> **OBJECTIVE**:
Edit the section of the comments on the war starting with "Truely a facinating" and going on through "of the problem.", changing "hubris" to "arrogance". Write out the whole edited section.

> **EXTRACT PROVIDED**:
Bravo, Steven. Bravo.

Brian Kelly Lind - 5/23/2004


I assume you have already read the article in todays NY Times Magazine about the photos and war. If not here is the link, it is extremely powerful definatly the best article I've read about what these photos really "mean" so far.

My teaser and favorite quote:

"Considered in this light, the photgraphs are us.... If there is something comparable to what these pictures show it would be some of the photographs of black victims of lynching taken between the 1880's and 1930's, which show Americans grinning beneath the naked mutilated body of a black man or woman hanging behind them from a tree. The lynching photographs were souvenirs of a collective action whose participants felt perfectly justified in what they had done. So are the pictures from Abu Ghraib."

Truely a facinating article...


bob torres - 5/23/2004

I've been opposed to the war from the start (and caught up with some of the 'questionable' causes of the antiwar movement to boot), but I do agree that the US has truly done this on the fly. From the start, the war projections were wildly optimistic. I think part of this comes from good old fashioned hubris, and another big dose of it comes from the 'stovepiping' of intelligence that Bush, Cheney, et al. engaged in after 9-11. I'm also convinced that the problem with torture is one that goes up the ranks and stops with Rumsfeld, or possibly even Bush. As such, punishing a few soldiers is an interesting diversion, but it doesn't get at the heart of the problem.

> **STORED ROWS**:
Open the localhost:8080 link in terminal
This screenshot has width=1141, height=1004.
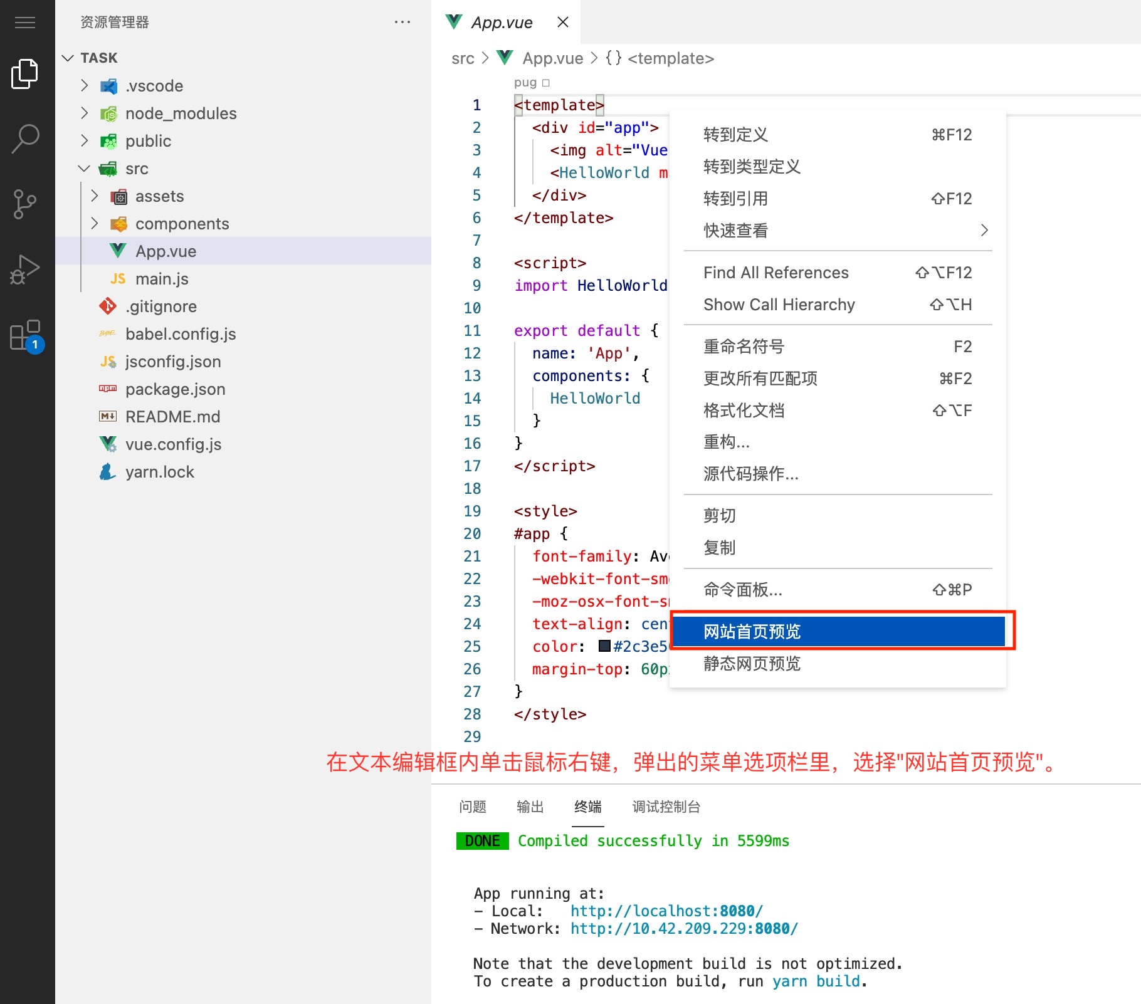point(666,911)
* * *
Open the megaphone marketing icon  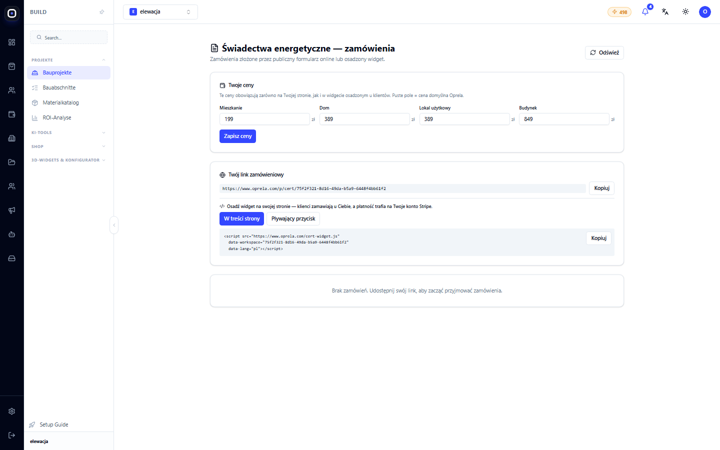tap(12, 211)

> **WRITTEN REPLY**:
Truely a facinating article...


bob torres - 5/23/2004

I've been opposed to the war from the start (and caught up with some of the 'questionable' causes of the antiwar movement to boot), but I do agree that the US has truly done this on the fly. From the start, the war projections were wildly optimistic. I think part of this comes from good old fashioned arrogance, and another big dose of it comes from the 'stovepiping' of intelligence that Bush, Cheney, et al. engaged in after 9-11. I'm also convinced that the problem with torture is one that goes up the ranks and stops with Rumsfeld, or possibly even Bush. As such, punishing a few soldiers is an interesting diversion, but it doesn't get at the heart of the problem.